## TASK PROMPT:
Set down all of the data again, character for character.

## SOURCE DATA:
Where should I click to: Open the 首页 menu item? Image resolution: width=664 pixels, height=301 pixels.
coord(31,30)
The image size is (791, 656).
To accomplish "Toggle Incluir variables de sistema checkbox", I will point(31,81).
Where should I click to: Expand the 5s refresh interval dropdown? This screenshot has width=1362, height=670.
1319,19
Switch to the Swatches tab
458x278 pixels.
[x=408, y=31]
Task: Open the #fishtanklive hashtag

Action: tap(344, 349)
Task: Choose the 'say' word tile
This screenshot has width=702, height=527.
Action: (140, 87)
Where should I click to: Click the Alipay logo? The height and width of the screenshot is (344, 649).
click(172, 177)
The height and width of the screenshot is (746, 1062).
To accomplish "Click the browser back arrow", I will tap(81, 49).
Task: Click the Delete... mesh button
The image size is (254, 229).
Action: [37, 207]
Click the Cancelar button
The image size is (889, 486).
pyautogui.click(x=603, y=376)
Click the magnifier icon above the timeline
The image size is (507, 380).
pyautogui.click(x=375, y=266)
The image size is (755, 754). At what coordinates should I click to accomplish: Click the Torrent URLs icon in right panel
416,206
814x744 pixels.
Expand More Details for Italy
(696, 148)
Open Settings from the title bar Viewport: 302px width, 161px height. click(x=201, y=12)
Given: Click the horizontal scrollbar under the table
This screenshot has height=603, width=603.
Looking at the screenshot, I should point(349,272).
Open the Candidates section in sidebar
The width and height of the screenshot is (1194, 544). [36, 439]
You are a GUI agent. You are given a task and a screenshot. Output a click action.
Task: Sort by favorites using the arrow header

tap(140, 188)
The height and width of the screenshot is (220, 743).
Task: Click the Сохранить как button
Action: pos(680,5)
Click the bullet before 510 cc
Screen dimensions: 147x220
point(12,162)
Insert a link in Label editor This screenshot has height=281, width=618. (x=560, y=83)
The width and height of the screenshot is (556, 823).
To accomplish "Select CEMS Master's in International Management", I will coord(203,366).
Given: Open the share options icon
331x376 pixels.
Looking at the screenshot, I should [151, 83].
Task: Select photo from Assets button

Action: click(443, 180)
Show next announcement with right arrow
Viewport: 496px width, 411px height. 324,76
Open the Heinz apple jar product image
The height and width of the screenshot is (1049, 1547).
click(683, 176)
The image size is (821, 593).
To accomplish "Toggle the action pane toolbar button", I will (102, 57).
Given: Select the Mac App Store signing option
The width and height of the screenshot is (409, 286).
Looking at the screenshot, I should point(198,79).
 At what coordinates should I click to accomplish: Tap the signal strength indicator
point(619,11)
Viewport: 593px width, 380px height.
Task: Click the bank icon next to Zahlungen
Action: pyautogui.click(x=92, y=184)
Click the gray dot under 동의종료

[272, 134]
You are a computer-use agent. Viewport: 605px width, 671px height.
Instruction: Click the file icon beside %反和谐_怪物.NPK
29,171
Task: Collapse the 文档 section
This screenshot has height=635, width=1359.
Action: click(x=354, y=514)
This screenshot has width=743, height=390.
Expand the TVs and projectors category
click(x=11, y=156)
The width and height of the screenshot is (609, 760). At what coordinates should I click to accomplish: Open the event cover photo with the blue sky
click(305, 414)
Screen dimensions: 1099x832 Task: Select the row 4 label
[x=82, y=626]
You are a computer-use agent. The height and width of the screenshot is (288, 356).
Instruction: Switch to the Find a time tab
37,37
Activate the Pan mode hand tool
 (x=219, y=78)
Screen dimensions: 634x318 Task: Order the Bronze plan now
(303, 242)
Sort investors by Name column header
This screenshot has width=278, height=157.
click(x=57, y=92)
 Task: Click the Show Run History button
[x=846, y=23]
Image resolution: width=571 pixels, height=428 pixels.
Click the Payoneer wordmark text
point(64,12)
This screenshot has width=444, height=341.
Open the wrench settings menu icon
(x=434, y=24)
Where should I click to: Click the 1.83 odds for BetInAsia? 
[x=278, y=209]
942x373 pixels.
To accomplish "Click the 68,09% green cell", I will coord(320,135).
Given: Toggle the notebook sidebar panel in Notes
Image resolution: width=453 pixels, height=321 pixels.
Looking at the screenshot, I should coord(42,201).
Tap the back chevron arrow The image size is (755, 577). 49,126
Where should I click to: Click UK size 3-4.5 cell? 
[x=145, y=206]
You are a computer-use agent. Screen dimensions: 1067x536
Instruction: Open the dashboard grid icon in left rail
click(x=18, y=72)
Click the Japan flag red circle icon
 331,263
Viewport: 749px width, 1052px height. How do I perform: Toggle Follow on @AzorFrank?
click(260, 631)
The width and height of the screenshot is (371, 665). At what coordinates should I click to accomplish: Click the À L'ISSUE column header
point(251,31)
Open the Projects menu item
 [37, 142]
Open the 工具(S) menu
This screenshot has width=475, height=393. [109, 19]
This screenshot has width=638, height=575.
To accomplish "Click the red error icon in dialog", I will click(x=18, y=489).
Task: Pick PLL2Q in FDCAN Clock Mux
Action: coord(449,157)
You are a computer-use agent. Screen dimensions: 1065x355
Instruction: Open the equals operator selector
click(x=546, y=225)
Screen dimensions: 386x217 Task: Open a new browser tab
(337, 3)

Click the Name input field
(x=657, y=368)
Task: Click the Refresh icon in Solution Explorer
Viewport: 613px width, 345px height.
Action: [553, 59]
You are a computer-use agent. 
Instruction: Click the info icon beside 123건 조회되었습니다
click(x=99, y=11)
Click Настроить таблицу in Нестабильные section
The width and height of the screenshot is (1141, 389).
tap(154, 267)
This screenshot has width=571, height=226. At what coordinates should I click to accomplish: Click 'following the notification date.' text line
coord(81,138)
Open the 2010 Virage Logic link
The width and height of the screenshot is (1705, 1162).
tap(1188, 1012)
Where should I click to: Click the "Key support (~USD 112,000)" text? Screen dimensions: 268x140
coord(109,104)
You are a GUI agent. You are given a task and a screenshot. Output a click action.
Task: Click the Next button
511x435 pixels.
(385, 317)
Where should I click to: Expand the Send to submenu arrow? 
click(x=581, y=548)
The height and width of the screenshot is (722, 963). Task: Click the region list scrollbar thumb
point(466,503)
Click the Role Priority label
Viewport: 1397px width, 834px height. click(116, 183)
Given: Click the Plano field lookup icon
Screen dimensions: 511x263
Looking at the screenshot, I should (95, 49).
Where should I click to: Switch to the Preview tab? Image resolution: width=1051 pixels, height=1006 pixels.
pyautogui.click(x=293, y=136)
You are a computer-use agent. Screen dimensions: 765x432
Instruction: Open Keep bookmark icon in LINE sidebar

## EXERCISE SOLUTION:
Where should I click to: Open the 首页 menu item? Image resolution: width=664 pixels, height=301 pixels.
coord(31,30)
The image size is (791, 656).
To accomplish "Toggle Incluir variables de sistema checkbox", I will point(31,81).
Where should I click to: Expand the 5s refresh interval dropdown? This screenshot has width=1362, height=670.
1319,19
Switch to the Swatches tab
458x278 pixels.
[x=408, y=31]
Task: Open the #fishtanklive hashtag

Action: tap(344, 349)
Task: Choose the 'say' word tile
This screenshot has width=702, height=527.
Action: (140, 87)
Where should I click to: Click the Alipay logo? The height and width of the screenshot is (344, 649).
click(172, 177)
The height and width of the screenshot is (746, 1062).
To accomplish "Click the browser back arrow", I will tap(81, 49).
Task: Click the Delete... mesh button
The image size is (254, 229).
Action: [37, 207]
Click the Cancelar button
The image size is (889, 486).
pyautogui.click(x=603, y=376)
Click the magnifier icon above the timeline
The image size is (507, 380).
pyautogui.click(x=375, y=266)
The image size is (755, 754). At what coordinates should I click to accomplish: Click the Torrent URLs icon in right panel
416,206
814x744 pixels.
Expand More Details for Italy
(696, 148)
Open Settings from the title bar Viewport: 302px width, 161px height. click(x=201, y=12)
Given: Click the horizontal scrollbar under the table
This screenshot has height=603, width=603.
Looking at the screenshot, I should point(349,272).
Open the Candidates section in sidebar
The width and height of the screenshot is (1194, 544). [36, 439]
You are a GUI agent. You are given a task and a screenshot. Output a click action.
Task: Sort by favorites using the arrow header

tap(140, 188)
The height and width of the screenshot is (220, 743).
Task: Click the Сохранить как button
Action: pos(680,5)
Click the bullet before 510 cc
Screen dimensions: 147x220
point(12,162)
Insert a link in Label editor This screenshot has height=281, width=618. (x=560, y=83)
The width and height of the screenshot is (556, 823).
To accomplish "Select CEMS Master's in International Management", I will coord(203,366).
Given: Open the share options icon
331x376 pixels.
Looking at the screenshot, I should [151, 83].
Task: Select photo from Assets button

Action: click(443, 180)
Show next announcement with right arrow
Viewport: 496px width, 411px height. 324,76
Open the Heinz apple jar product image
The height and width of the screenshot is (1049, 1547).
click(683, 176)
The image size is (821, 593).
To accomplish "Toggle the action pane toolbar button", I will (102, 57).
Given: Select the Mac App Store signing option
The width and height of the screenshot is (409, 286).
Looking at the screenshot, I should point(198,79).
 At what coordinates should I click to accomplish: Tap the signal strength indicator
point(619,11)
Viewport: 593px width, 380px height.
Task: Click the bank icon next to Zahlungen
Action: pyautogui.click(x=92, y=184)
Click the gray dot under 동의종료

[272, 134]
You are a computer-use agent. Viewport: 605px width, 671px height.
Instruction: Click the file icon beside %反和谐_怪物.NPK
29,171
Task: Collapse the 文档 section
This screenshot has height=635, width=1359.
Action: click(x=354, y=514)
This screenshot has width=743, height=390.
Expand the TVs and projectors category
click(x=11, y=156)
The width and height of the screenshot is (609, 760). At what coordinates should I click to accomplish: Open the event cover photo with the blue sky
click(305, 414)
Screen dimensions: 1099x832 Task: Select the row 4 label
[x=82, y=626]
You are a computer-use agent. The height and width of the screenshot is (288, 356).
Instruction: Switch to the Find a time tab
37,37
Activate the Pan mode hand tool
 (x=219, y=78)
Screen dimensions: 634x318 Task: Order the Bronze plan now
(303, 242)
Sort investors by Name column header
This screenshot has width=278, height=157.
click(x=57, y=92)
 Task: Click the Show Run History button
[x=846, y=23]
Image resolution: width=571 pixels, height=428 pixels.
Click the Payoneer wordmark text
point(64,12)
This screenshot has width=444, height=341.
Open the wrench settings menu icon
(x=434, y=24)
Where should I click to: Click the 1.83 odds for BetInAsia? 
[x=278, y=209]
942x373 pixels.
To accomplish "Click the 68,09% green cell", I will coord(320,135).
Given: Toggle the notebook sidebar panel in Notes
Image resolution: width=453 pixels, height=321 pixels.
Looking at the screenshot, I should coord(42,201).
Tap the back chevron arrow The image size is (755, 577). 49,126
Where should I click to: Click UK size 3-4.5 cell? 
[x=145, y=206]
You are a computer-use agent. Screen dimensions: 1067x536
Instruction: Open the dashboard grid icon in left rail
click(x=18, y=72)
Click the Japan flag red circle icon
 331,263
Viewport: 749px width, 1052px height. How do I perform: Toggle Follow on @AzorFrank?
click(260, 631)
The width and height of the screenshot is (371, 665). At what coordinates should I click to accomplish: Click the À L'ISSUE column header
point(251,31)
Open the Projects menu item
 [37, 142]
Open the 工具(S) menu
This screenshot has width=475, height=393. [109, 19]
This screenshot has width=638, height=575.
To accomplish "Click the red error icon in dialog", I will click(x=18, y=489).
Task: Pick PLL2Q in FDCAN Clock Mux
Action: coord(449,157)
You are a computer-use agent. Screen dimensions: 1065x355
Instruction: Open the equals operator selector
click(x=546, y=225)
Screen dimensions: 386x217 Task: Open a new browser tab
(337, 3)

Click the Name input field
(x=657, y=368)
Task: Click the Refresh icon in Solution Explorer
Viewport: 613px width, 345px height.
Action: [553, 59]
You are a computer-use agent. 
Instruction: Click the info icon beside 123건 조회되었습니다
click(x=99, y=11)
Click Настроить таблицу in Нестабильные section
The width and height of the screenshot is (1141, 389).
tap(154, 267)
This screenshot has width=571, height=226. At what coordinates should I click to accomplish: Click 'following the notification date.' text line
coord(81,138)
Open the 2010 Virage Logic link
The width and height of the screenshot is (1705, 1162).
tap(1188, 1012)
Where should I click to: Click the "Key support (~USD 112,000)" text? Screen dimensions: 268x140
coord(109,104)
You are a GUI agent. You are given a task and a screenshot. Output a click action.
Task: Click the Next button
511x435 pixels.
(385, 317)
Where should I click to: Expand the Send to submenu arrow? 
click(x=581, y=548)
The height and width of the screenshot is (722, 963). Task: Click the region list scrollbar thumb
point(466,503)
Click the Role Priority label
Viewport: 1397px width, 834px height. click(116, 183)
Given: Click the Plano field lookup icon
Screen dimensions: 511x263
Looking at the screenshot, I should (95, 49).
Where should I click to: Switch to the Preview tab? Image resolution: width=1051 pixels, height=1006 pixels.
pyautogui.click(x=293, y=136)
You are a computer-use agent. Screen dimensions: 765x432
Instruction: Open Keep bookmark icon in LINE sidebar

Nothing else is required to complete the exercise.